(N.B. I feel very quiet today. All is well, I will be back to writing prolifically as of tomorrow. Also, in order to manage my time better, I have shifted some of your new posts to Daily. I will still be following, but sometimes not responding right away.)
Day 10: Can you resolve the conflict? How?
I ran. I’ve always been a runner, in every way except the physical one. I have ignored my health, which to me is running from it. I’ve moved from state to state with little more to base the decision on than a bad relationship or the opportunity to avoid being accountable for myself in the eyes of my family. I run like mad every time I read, and reread, science fiction, or watch sci-fi movies; ignoring other projects or responsibilities becomes easier, and I know which books and movies make those actions easiest, so I invite those back into my life, time after time.
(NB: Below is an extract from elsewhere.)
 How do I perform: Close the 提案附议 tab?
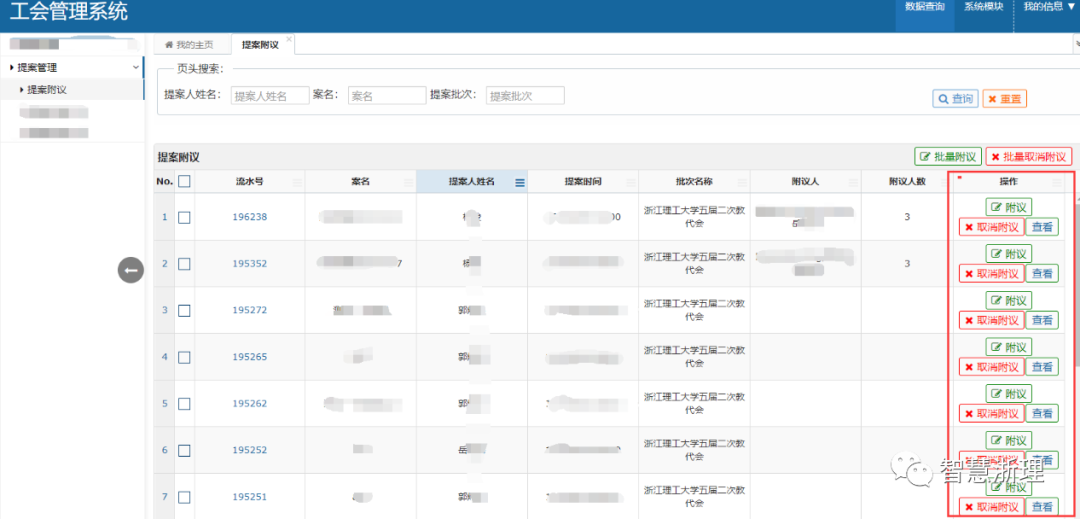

I’ve run from the knowledge that I would look bad at a doctor’s appointment, even though the medical people I see now aren’t like that. I cannot count the number of appointments I ran from between 2007 and 2010. And, after my bad experiences with doctors, and my incredible oversensitivity over criticism, had I skipped only one or two appointments this past year, I might not know about limiting my potassium, and I’d likely be in, or much closer to, dialysis.
I’ve run from relationships — so many of them, it’s hard for me to count them. And, almost always, the reason, (or perhaps I should say excuse,) for my running was due to my own unwillingness to change my behavior, to be more adaptable. I’m not saying that I had no other reasons for running — I had a few really good reasons. But I was unwilling to try and work something out, until 1998, when my then-husband was the one lying, about drinking, in our joint counseling. Taught me not to trust that talking was always a good thing, again, but then I realized I need to make better choices about the people I get close to.
So, I ran from the conflict, removed myself from the situation. But now, when I can look honestly at my own history, I can say with great clarity that leaving that position was the very best thing I could have done; I only wish I could have been so honest with myself then.